What you have to do:
How many lines of the data below contain the string "Select"? Case counts, so match capital and lowercase letters as given, and reply with the number alone.

Data from a collection:
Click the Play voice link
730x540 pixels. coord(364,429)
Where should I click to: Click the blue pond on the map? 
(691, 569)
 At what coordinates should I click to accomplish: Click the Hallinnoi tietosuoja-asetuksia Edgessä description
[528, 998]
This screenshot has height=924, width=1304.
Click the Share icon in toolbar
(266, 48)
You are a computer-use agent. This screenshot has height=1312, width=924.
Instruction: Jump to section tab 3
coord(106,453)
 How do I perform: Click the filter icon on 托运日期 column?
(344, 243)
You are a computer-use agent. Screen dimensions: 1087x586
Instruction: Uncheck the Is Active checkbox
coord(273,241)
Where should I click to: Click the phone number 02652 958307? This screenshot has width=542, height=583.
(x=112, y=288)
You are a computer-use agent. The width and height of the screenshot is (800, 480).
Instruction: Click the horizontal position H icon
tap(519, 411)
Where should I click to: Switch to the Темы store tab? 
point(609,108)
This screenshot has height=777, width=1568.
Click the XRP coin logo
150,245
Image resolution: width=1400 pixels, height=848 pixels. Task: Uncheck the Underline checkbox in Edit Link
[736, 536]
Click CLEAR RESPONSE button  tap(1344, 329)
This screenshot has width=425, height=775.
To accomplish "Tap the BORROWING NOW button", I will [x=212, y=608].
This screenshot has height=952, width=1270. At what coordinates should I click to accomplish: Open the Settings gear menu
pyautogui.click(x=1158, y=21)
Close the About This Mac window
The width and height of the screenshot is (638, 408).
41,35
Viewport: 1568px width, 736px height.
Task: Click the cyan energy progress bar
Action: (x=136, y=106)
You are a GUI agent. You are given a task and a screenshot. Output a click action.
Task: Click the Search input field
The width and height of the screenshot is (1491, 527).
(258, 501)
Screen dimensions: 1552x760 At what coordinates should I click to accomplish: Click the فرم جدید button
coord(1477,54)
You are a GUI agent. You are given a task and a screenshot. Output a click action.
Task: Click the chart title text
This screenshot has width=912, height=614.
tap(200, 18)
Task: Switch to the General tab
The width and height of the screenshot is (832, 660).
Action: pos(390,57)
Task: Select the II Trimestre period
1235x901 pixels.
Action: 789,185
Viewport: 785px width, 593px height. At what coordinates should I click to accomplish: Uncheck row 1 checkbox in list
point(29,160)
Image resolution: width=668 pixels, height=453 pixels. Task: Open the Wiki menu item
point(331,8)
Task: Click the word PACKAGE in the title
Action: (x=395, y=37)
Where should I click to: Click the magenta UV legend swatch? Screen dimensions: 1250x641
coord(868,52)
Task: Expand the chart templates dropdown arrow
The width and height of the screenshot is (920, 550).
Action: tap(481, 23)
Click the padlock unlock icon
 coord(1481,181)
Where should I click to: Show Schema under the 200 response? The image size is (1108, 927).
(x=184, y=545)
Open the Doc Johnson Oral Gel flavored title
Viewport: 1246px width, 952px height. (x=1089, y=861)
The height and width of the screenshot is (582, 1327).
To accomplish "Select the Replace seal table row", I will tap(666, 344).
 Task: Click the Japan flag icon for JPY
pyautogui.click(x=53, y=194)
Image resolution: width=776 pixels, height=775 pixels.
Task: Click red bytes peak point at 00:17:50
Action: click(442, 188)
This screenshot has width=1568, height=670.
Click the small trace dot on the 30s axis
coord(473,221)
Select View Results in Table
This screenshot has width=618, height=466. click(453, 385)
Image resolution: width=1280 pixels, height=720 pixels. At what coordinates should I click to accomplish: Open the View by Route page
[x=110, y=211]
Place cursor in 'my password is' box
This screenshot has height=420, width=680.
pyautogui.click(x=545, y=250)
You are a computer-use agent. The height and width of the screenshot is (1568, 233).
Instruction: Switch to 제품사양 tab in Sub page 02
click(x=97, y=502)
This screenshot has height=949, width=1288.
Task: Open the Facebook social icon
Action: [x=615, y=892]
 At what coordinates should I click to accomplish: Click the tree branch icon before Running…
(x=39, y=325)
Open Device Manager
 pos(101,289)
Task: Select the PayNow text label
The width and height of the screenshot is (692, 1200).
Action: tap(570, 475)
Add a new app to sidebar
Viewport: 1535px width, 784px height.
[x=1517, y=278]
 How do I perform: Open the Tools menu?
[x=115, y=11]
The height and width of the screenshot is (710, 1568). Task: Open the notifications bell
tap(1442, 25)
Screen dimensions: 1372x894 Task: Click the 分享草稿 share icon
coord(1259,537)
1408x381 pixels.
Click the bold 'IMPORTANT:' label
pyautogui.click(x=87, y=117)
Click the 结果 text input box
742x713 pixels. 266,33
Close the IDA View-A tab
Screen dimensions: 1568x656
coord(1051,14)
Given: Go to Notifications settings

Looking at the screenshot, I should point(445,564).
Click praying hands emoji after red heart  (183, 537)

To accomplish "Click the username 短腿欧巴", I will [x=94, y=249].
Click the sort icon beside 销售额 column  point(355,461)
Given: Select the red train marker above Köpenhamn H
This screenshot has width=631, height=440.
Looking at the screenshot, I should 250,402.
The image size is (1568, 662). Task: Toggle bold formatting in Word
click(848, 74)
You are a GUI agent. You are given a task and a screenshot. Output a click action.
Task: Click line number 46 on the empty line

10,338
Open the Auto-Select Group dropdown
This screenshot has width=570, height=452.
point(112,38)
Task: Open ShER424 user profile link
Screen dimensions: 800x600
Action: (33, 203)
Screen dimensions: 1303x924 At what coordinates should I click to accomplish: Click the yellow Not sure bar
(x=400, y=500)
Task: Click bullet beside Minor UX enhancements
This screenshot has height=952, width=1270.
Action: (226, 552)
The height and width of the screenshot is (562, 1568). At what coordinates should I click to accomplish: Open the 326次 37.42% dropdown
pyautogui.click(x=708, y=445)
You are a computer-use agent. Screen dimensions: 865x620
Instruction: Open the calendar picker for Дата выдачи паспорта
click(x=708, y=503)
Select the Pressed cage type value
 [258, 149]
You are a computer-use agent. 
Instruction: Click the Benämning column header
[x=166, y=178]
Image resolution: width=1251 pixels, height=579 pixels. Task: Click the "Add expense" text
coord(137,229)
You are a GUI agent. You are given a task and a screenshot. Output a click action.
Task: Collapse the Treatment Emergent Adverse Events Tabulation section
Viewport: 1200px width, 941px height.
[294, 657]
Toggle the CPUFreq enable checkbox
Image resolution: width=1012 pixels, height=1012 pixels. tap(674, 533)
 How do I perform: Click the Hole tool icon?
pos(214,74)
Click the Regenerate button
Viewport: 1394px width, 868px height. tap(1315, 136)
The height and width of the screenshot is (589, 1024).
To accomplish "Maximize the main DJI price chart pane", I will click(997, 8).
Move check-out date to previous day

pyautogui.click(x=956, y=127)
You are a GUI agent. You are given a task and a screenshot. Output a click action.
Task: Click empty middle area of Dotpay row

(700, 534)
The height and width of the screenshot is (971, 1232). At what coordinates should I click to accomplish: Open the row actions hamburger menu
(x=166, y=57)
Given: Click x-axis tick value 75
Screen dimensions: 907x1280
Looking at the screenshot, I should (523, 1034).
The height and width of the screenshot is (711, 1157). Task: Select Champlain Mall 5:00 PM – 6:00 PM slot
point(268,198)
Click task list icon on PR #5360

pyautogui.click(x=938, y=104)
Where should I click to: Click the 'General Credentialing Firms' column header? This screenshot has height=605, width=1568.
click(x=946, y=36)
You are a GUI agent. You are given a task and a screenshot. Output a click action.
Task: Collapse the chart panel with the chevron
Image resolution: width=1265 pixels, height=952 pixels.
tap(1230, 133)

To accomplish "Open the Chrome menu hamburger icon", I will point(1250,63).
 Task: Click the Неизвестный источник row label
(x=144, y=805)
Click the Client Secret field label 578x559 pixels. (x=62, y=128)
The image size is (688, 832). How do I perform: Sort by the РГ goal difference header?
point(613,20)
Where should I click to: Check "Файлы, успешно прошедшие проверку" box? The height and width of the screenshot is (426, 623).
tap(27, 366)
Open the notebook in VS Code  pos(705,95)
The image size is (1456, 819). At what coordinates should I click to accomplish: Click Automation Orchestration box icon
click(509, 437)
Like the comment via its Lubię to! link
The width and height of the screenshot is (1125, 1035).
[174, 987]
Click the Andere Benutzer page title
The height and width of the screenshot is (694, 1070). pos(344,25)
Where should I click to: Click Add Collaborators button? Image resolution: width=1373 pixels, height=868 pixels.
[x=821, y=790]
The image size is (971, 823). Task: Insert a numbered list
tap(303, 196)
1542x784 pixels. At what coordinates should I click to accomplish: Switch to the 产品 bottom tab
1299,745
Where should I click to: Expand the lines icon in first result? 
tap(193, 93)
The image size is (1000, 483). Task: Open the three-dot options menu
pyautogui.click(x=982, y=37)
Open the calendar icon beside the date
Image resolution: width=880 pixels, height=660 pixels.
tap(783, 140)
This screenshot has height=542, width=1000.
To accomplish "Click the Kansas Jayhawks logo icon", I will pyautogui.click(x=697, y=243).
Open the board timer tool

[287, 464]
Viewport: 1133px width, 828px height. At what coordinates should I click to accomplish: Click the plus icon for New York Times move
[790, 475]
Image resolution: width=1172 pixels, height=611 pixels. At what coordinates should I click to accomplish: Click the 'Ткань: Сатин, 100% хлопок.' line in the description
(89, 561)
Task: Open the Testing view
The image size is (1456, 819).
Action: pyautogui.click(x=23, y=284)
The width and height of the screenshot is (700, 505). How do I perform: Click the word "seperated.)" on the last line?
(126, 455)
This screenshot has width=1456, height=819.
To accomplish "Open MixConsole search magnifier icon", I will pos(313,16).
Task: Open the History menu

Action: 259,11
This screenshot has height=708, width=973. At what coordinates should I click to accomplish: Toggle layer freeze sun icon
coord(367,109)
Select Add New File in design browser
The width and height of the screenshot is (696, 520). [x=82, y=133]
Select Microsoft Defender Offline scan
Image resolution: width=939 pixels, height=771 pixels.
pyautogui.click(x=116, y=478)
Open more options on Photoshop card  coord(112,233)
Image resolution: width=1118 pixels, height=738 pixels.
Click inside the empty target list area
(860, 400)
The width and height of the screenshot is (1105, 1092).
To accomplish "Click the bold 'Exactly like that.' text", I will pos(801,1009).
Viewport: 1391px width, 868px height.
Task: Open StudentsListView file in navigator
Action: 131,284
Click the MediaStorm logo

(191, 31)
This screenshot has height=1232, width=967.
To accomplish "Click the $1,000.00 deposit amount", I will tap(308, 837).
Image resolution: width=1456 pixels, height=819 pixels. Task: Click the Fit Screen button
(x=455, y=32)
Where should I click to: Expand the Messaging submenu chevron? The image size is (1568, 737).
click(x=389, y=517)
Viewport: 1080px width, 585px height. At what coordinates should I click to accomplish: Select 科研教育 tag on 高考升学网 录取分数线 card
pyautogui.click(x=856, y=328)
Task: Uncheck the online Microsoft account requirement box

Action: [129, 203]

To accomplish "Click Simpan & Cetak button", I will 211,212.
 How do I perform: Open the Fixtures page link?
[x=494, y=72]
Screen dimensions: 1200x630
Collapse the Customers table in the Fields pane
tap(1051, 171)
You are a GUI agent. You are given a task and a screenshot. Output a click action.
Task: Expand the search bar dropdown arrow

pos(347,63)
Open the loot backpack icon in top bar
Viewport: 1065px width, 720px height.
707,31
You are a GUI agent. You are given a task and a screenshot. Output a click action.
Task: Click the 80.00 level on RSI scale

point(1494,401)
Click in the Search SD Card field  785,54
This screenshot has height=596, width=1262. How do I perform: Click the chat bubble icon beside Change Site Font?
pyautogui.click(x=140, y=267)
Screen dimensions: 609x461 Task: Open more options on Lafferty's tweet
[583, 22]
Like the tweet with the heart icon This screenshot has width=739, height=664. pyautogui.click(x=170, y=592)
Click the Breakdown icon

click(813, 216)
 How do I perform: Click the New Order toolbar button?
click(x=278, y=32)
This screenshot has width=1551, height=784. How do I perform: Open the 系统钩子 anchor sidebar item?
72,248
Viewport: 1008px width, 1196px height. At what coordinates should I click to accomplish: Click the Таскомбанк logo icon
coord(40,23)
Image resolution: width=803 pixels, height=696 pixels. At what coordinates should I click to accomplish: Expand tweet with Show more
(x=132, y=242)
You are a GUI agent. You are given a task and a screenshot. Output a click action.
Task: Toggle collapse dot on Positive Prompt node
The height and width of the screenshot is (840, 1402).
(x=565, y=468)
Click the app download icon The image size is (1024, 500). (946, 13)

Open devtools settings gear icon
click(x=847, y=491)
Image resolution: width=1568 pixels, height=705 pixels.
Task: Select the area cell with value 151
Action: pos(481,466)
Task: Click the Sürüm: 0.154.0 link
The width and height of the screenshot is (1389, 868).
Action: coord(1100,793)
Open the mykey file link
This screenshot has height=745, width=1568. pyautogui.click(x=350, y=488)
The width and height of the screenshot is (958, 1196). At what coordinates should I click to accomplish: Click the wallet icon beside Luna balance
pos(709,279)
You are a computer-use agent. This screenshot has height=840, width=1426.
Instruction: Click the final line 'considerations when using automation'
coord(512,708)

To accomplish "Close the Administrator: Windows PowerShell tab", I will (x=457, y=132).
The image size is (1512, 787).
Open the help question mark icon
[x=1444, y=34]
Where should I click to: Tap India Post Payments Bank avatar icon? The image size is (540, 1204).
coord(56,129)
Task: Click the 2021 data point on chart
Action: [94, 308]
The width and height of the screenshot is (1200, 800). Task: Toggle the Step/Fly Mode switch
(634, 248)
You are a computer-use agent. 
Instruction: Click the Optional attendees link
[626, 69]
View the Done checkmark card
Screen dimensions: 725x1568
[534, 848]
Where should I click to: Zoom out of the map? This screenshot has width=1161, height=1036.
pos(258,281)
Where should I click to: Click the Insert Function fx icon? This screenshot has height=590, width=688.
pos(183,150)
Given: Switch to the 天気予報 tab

Result below:
12